> [CHECK YOUR UNDERSTANDING]:
1. In the text about a troubled friendship, rewrite the paragraph beginning "I had a friend like the one you mention" as a short bulleted list that keeps its main facts.
2. Repeat the part of the text about a troubled friendship between "One incident which" and "her. I waited.", inclusive.
3. Write the next part of the text about a troubled friendship, picking up right after its final sentence.

> [EXERCISE TEXT]:
'''

Part of my therapy has been to exam all my relationships. Sometimes I waited too long to do so and to my detriment. Other times I could see immediately that something was amiss.

I had a friend like the one you mention. She was an odd gal but I didn't think anything of her behavior for a long time. As time went on her behaviors got worse. I realize now the relationship was a theme for all my relationships. The outstanding theme was abuse and neglect. My friend's abuse and neglect was subtle at first but more blatant later.

One incident which bothered me a lot: We arranged to meet for a late lunch. The time came and went and my friend didn't show up. I literally sat in my car in front of my house waiting for her. My house is a ways from the street and is well insulated against sound. An hour later I decided that she wasn't coming. She didn't call me. She didn't email me. She just never showed up. And this wasn't the first time. Before I would have called or emailed her. This time I decided to not pursue her. I waited.

'''

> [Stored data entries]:

'''

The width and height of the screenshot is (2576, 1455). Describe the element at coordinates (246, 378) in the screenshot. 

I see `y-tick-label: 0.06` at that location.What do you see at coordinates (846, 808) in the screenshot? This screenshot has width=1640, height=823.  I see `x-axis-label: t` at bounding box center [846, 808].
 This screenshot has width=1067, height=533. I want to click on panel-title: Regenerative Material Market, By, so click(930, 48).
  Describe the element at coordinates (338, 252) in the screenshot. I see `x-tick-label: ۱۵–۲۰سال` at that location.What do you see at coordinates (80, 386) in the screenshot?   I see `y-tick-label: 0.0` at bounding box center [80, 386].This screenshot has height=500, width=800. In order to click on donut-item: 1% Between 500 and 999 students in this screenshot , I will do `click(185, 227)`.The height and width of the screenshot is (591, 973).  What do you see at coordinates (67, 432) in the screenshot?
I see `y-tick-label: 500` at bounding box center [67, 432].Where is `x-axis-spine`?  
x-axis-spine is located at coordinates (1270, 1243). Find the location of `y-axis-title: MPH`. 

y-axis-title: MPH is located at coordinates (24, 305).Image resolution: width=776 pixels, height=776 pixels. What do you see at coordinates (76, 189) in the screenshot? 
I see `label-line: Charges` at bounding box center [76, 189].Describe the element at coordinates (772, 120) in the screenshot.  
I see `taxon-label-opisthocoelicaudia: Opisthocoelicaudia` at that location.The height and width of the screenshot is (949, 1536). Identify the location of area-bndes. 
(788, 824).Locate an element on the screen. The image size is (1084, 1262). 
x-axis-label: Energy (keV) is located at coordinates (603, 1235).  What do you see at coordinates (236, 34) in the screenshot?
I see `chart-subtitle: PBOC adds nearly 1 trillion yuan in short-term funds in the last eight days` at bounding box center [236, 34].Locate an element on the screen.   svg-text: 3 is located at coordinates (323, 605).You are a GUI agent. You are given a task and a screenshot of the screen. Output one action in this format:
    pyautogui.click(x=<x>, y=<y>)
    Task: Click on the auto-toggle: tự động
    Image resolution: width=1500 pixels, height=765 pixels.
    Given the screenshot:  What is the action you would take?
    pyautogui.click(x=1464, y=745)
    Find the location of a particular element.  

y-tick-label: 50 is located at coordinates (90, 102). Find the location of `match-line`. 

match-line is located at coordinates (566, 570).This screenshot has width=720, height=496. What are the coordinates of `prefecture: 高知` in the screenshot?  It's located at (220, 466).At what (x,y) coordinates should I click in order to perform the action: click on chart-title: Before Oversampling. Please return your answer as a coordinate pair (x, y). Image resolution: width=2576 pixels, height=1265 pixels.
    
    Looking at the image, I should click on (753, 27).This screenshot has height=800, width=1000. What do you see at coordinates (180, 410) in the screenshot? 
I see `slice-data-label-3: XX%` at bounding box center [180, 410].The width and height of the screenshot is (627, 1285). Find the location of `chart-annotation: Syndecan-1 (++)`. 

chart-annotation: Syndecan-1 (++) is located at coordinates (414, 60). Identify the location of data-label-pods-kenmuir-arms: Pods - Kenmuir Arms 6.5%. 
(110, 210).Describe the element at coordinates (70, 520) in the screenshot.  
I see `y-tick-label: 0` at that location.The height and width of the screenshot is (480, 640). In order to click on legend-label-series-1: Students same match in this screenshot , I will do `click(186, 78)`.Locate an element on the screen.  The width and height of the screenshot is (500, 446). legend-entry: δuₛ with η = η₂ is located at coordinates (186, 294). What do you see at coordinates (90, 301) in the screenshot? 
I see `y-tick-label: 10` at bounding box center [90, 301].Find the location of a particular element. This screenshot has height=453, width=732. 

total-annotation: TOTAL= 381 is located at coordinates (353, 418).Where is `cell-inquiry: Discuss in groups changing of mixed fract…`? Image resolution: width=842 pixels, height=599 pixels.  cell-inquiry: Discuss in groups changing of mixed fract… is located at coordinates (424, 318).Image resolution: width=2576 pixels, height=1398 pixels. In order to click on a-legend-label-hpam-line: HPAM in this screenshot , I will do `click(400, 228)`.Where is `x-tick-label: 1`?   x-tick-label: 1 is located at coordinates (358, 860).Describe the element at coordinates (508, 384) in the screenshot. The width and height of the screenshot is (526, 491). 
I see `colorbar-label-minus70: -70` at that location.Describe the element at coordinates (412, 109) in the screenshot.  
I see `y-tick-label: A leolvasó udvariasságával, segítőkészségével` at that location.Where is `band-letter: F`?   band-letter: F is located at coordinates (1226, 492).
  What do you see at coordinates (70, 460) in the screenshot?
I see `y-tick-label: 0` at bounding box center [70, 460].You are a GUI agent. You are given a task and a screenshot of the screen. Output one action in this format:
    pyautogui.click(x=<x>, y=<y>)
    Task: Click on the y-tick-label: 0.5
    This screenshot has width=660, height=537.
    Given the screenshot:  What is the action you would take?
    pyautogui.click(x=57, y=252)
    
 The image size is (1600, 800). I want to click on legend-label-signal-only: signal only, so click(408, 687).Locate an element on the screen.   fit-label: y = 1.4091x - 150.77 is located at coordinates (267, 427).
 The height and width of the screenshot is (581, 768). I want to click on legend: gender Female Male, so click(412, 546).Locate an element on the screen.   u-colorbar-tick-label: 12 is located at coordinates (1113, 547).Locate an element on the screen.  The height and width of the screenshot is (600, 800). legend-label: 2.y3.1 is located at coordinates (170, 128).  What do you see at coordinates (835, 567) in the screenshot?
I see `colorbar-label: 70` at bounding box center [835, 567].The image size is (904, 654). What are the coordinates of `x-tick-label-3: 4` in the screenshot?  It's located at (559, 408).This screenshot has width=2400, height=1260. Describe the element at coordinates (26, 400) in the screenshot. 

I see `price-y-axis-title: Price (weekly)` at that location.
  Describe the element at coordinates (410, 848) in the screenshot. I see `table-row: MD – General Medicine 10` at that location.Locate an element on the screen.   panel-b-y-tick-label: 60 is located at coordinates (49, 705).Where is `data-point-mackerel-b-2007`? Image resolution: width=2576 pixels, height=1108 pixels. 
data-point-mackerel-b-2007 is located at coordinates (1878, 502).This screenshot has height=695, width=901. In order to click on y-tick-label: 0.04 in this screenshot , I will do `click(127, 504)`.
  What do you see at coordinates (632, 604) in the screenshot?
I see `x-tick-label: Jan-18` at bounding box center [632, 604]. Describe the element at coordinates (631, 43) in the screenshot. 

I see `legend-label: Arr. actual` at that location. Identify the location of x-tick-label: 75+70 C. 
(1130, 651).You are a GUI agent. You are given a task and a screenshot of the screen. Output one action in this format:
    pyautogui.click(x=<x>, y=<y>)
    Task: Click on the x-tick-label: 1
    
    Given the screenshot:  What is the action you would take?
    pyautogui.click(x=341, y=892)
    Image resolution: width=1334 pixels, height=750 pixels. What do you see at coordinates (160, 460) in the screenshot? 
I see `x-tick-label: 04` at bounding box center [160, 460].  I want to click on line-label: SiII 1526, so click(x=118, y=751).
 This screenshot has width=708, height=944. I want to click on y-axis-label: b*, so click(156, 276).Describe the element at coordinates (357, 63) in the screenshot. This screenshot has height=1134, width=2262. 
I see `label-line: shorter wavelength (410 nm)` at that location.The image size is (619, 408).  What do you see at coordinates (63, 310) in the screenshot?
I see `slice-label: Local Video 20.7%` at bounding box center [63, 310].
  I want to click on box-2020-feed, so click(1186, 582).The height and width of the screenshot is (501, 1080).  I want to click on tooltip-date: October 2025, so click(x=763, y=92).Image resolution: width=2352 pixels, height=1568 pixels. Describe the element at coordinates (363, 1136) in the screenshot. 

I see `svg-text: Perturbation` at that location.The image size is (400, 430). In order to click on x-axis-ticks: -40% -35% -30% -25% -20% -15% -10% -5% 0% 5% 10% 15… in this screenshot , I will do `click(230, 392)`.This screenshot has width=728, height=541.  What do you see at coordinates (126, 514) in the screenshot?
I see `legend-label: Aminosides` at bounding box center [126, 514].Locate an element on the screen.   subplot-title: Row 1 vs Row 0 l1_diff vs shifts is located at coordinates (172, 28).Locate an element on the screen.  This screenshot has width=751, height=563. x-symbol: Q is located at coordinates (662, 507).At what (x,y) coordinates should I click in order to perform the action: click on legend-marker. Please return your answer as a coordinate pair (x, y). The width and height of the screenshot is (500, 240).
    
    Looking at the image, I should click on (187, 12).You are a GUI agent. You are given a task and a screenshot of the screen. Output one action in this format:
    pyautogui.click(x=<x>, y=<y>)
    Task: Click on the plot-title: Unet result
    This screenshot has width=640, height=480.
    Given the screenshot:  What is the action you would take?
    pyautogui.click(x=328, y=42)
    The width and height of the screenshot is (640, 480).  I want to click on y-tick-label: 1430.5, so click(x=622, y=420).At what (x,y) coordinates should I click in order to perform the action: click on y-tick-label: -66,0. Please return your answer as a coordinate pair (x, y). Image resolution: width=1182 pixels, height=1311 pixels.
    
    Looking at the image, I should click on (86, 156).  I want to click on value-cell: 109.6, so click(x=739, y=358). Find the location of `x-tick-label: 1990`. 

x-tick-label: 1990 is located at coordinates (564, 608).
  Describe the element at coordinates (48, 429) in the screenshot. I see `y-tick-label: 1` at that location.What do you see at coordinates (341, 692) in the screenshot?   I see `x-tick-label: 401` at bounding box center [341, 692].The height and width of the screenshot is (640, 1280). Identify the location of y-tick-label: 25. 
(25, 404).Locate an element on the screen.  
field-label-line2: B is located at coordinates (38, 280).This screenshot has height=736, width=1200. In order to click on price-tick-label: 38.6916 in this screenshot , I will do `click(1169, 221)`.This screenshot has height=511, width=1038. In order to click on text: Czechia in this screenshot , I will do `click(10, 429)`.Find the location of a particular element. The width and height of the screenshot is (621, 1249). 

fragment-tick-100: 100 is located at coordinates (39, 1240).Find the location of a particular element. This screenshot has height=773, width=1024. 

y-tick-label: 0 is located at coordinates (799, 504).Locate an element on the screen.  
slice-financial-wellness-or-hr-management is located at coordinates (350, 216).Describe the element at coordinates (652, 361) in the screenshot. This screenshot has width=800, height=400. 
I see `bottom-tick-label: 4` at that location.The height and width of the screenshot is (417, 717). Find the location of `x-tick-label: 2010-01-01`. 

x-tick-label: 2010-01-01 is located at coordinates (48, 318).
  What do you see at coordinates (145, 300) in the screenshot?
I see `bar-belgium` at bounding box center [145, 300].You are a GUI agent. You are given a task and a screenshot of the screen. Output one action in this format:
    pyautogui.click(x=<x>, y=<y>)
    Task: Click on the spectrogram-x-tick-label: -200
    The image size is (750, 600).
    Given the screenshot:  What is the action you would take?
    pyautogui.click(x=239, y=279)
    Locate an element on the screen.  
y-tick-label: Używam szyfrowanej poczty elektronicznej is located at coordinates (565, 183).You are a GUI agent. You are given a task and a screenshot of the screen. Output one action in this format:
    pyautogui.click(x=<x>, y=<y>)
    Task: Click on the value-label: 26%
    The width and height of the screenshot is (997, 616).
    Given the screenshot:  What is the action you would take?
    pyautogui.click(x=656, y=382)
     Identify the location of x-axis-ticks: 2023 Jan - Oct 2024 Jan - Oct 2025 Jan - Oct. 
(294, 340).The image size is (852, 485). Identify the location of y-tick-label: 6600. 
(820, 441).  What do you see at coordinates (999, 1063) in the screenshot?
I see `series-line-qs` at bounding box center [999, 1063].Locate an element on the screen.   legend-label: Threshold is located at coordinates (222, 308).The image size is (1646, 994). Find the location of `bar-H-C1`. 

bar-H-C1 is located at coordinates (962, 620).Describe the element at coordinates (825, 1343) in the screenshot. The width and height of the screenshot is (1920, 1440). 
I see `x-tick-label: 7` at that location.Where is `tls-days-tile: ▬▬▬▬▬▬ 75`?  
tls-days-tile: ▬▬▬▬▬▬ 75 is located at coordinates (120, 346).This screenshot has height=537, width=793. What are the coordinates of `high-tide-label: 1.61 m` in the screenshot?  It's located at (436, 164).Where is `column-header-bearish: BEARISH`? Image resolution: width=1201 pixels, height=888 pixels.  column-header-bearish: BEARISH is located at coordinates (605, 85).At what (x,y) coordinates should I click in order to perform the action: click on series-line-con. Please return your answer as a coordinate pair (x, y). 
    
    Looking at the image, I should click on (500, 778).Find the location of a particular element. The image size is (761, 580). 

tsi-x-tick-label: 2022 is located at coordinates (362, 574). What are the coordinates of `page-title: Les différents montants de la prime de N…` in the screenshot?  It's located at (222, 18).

'''

> [TASK-BY-TASK ANSWERS]:
1.
- The friend was an odd person, but for a long time her behavior didn't seem worth thinking about.
- Over time, her behavior got worse.
- That relationship now looks like a theme running through all of the writer's relationships.
- The main theme was abuse and neglect, subtle at first and blatant later.

2.
One incident which bothered me a lot: We arranged to meet for a late lunch. The time came and went and my friend didn't show up. I literally sat in my car in front of my house waiting for her. My house is a ways from the street and is well insulated against sound. An hour later I decided that she wasn't coming. She didn't call me. She didn't email me. She just never showed up. And this wasn't the first time. Before I would have called or emailed her. This time I decided to not pursue her. I waited.

3.
Several days later she emailed me and apologized for missing our lunch date. I told her I had waited an hour in the car for her. Her reply, "you shouldn't have done that. Why didn't you just call me?" More like why didn't she call ME? Of course that never occurred to her.

Apparently that would have been impossible since she later told me she went shopping just before our date. She said she lost all track of time and decided it was too late to meet with me. And apparently too late to call or email me as well. :x

They were many other incidents like this. It soon became apparent that she was N. This was shortly after I read the diagnostic sheet for NPD. I decided then to kick her out of my life for good. She was shocked. I was elated. And just like a N she rubbed my face in the break up saying how I was so screwed up and she was perfectly fine. Typical N.